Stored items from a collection
—————

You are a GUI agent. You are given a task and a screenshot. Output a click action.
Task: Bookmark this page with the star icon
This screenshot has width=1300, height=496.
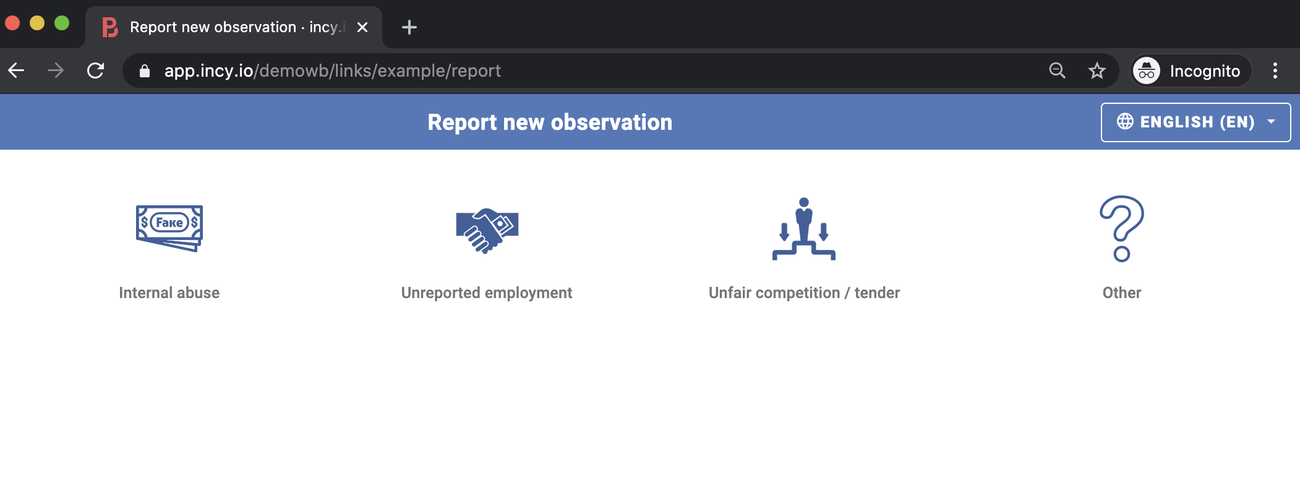pyautogui.click(x=1097, y=71)
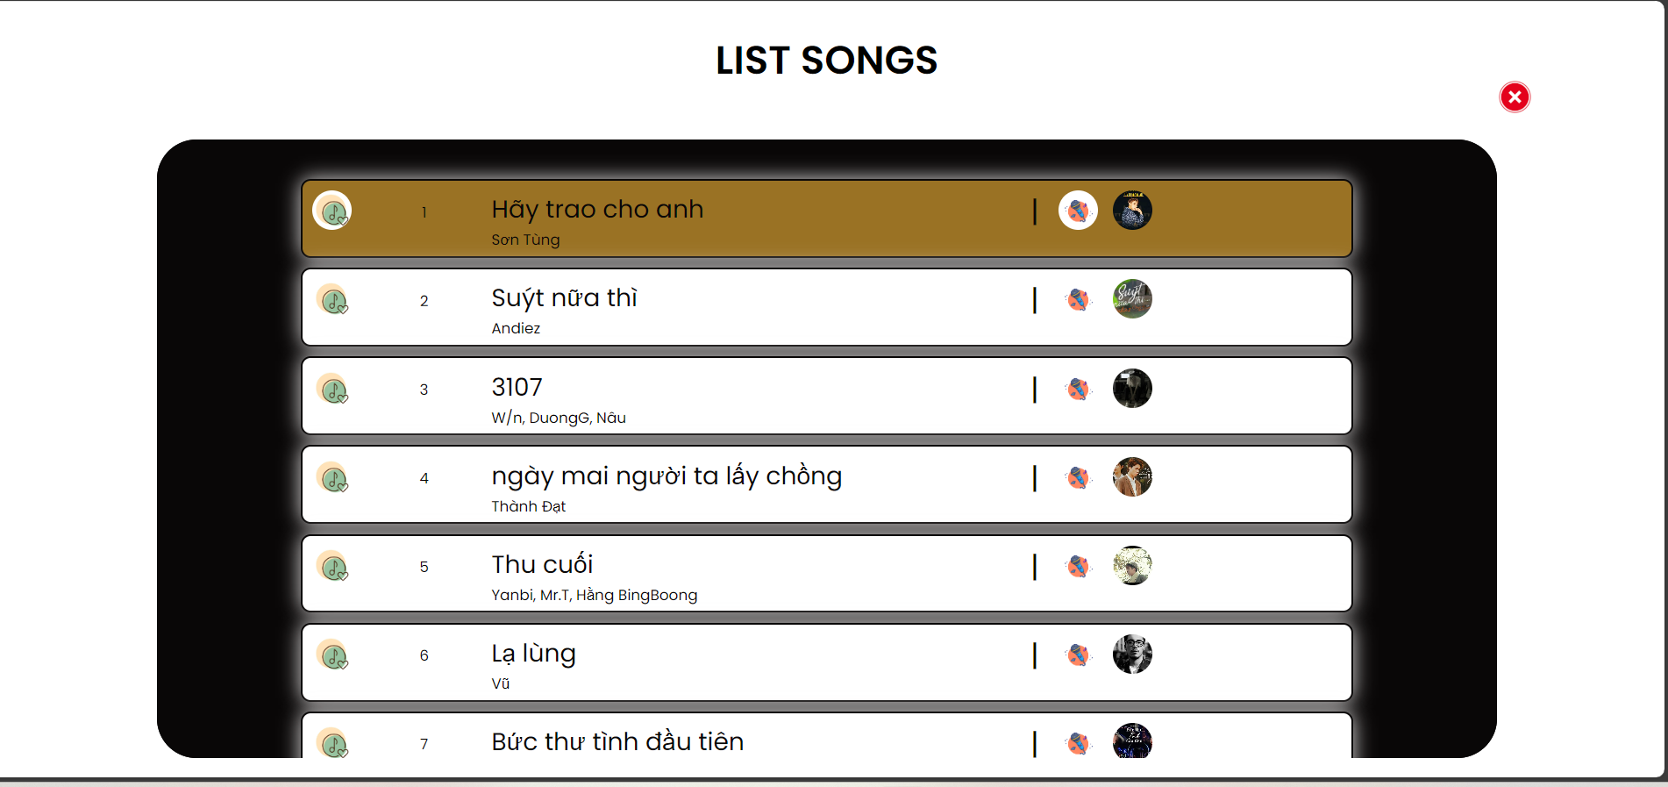The height and width of the screenshot is (787, 1668).
Task: Click the microphone icon beside "Thu cuối"
Action: pos(1079,566)
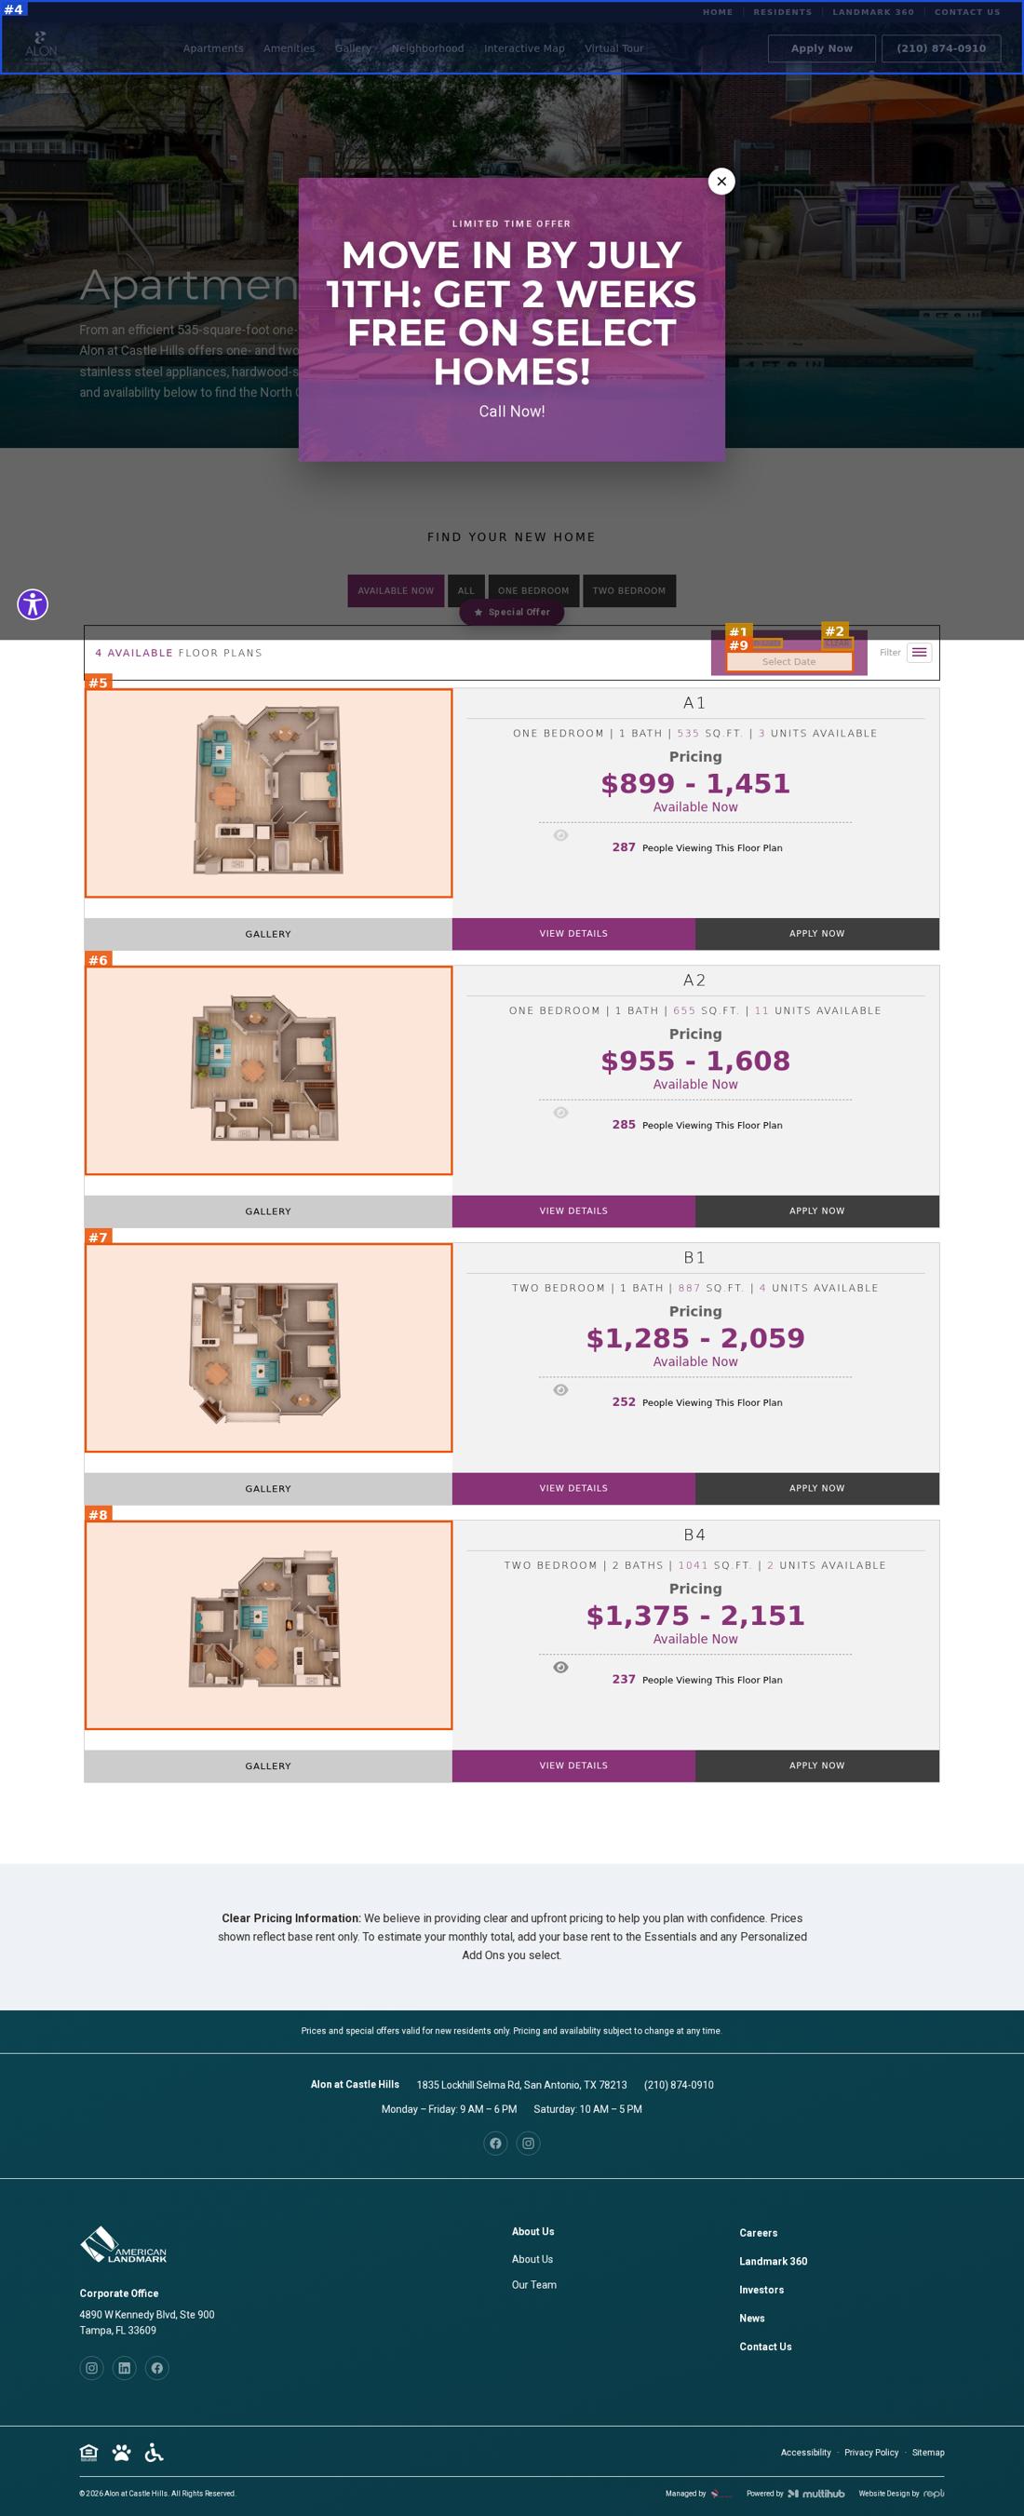Open the A2 floor plan image
This screenshot has height=2516, width=1024.
[x=268, y=1070]
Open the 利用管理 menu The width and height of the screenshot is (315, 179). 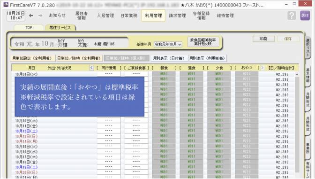pos(153,16)
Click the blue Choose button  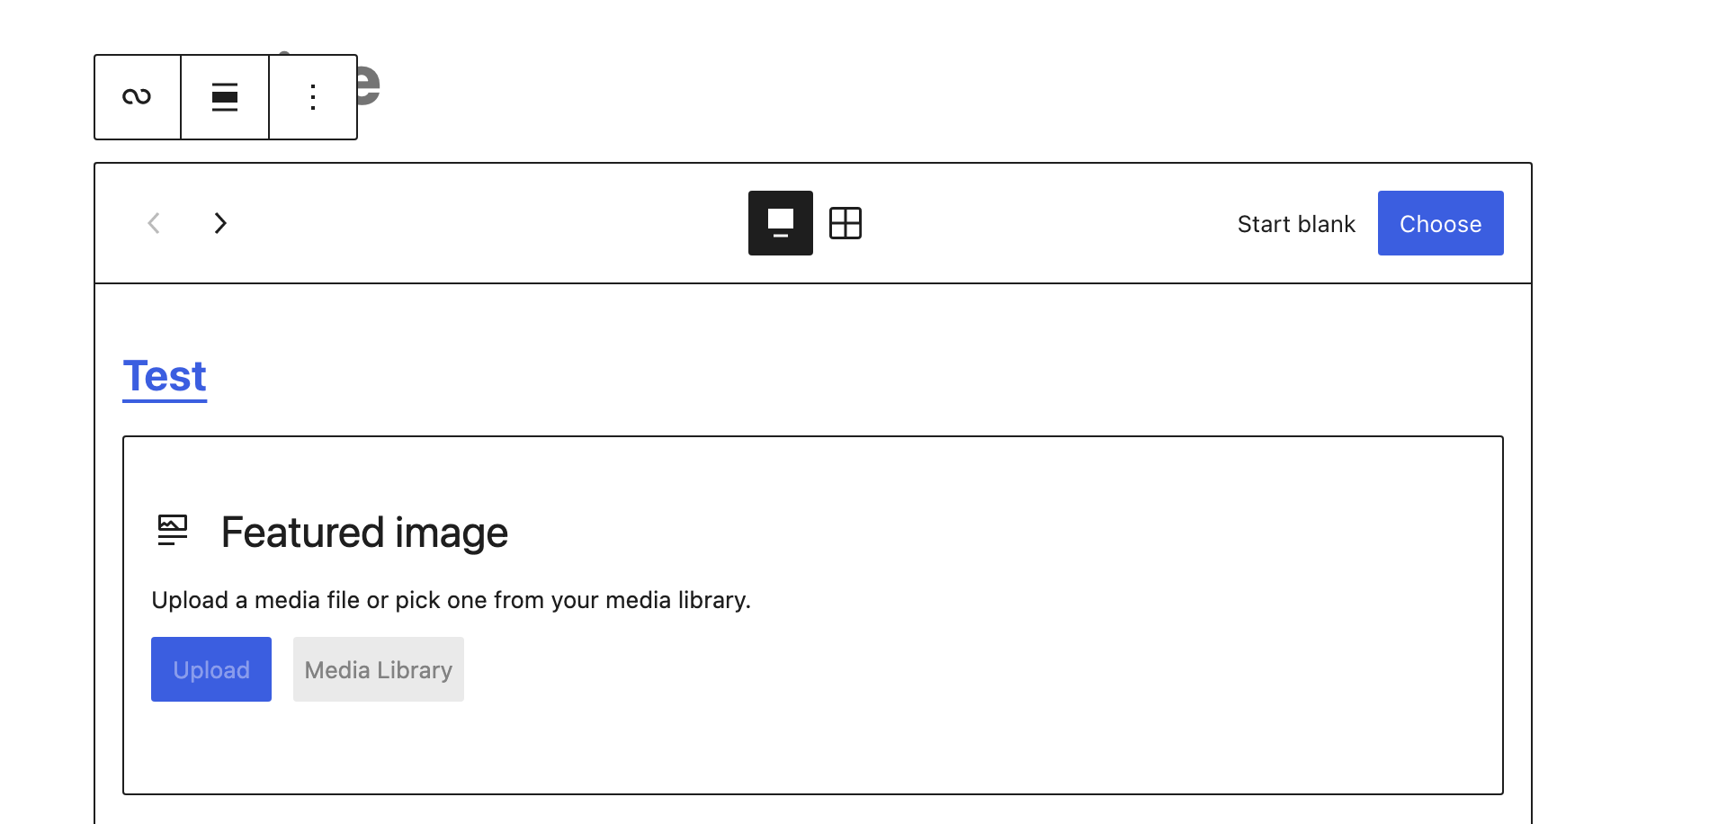pyautogui.click(x=1441, y=223)
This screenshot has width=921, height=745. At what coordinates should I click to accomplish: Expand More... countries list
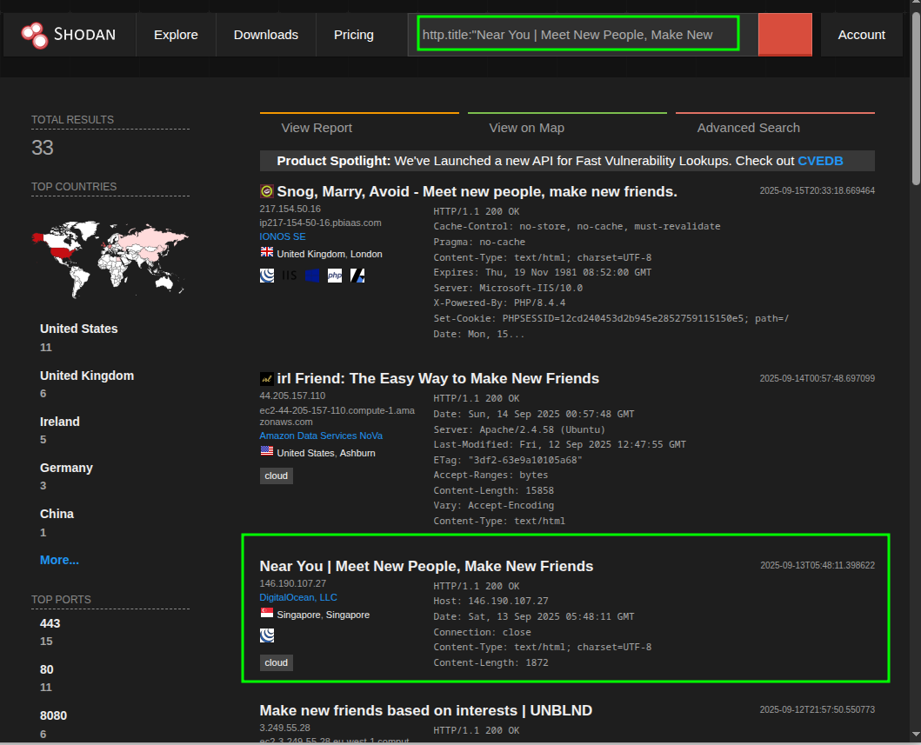[x=59, y=560]
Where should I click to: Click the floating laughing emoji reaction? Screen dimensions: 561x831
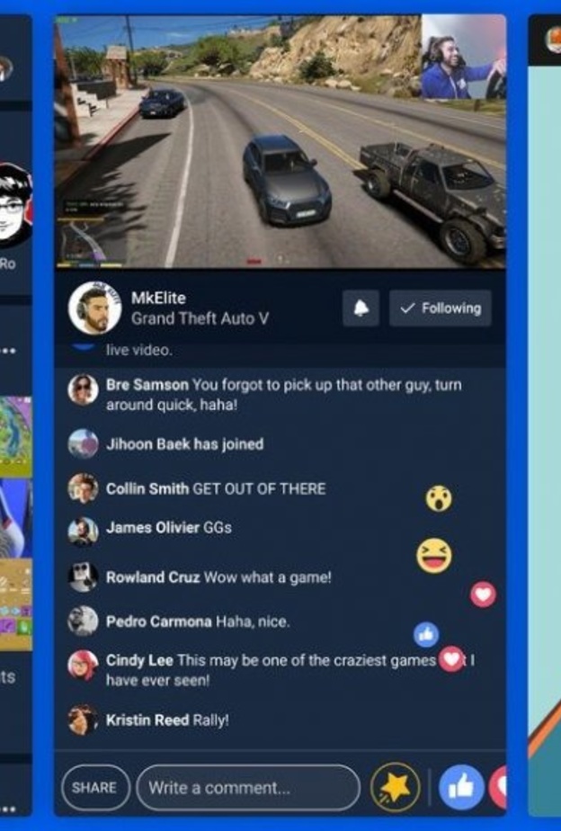tap(434, 556)
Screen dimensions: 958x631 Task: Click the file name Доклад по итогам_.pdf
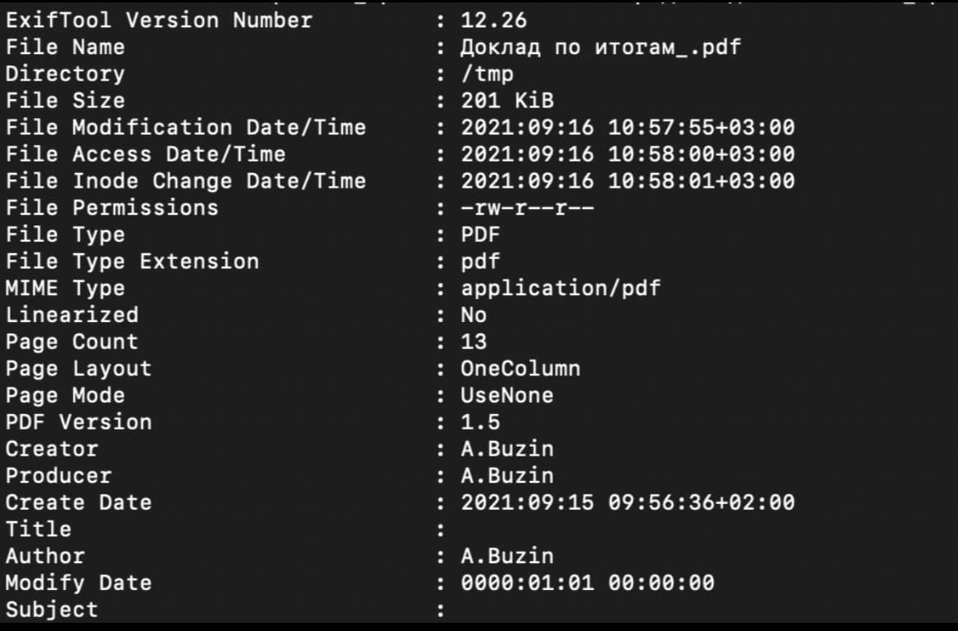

—————

◆ **Exercise objective**: Reproduce precisely, and with no line left out, each line from the top of the entries through the line that carries "Task: Bookmark this page with the star icon".

◆ **Result of the exercise**:
You are a GUI agent. You are given a task and a screenshot. Output a click action.
Task: Bookmark this page with the star icon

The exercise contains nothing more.